BEGIN AVAILABLE RECORDS
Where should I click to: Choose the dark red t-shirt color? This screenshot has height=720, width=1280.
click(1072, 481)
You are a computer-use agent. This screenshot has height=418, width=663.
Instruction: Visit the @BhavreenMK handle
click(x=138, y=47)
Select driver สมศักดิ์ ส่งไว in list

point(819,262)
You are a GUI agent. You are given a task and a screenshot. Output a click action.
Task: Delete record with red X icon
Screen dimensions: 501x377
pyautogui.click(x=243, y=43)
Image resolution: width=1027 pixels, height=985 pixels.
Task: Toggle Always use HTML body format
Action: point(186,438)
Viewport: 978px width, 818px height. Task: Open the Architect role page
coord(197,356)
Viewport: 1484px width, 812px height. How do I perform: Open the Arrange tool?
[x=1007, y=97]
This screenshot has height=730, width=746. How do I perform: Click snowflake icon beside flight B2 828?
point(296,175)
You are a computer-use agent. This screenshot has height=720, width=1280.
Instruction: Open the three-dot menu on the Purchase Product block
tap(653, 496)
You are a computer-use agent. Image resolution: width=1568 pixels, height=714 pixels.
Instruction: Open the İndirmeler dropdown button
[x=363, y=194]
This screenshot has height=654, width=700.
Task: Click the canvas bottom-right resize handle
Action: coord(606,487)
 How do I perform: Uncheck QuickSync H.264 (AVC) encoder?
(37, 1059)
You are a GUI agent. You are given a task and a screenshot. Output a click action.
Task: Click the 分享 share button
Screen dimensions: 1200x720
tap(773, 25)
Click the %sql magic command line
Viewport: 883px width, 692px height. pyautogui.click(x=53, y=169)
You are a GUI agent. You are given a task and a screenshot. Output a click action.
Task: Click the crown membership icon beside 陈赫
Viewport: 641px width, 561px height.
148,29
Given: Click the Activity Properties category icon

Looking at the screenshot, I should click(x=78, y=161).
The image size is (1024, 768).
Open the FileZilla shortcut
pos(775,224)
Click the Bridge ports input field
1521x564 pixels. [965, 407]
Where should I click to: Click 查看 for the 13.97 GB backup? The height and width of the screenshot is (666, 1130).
END AVAILABLE RECORDS
• EXERCISE DETAILS
Would you retype the lines above from the one with "Instruction: Open the three-dot" down to the one with "You are a computer-use agent. Image", word for word, both ends included and no other lines?

• SOLUTION TO THE EXERCISE
Instruction: Open the three-dot menu on the Purchase Product block
tap(653, 496)
You are a computer-use agent. Image resolution: width=1568 pixels, height=714 pixels.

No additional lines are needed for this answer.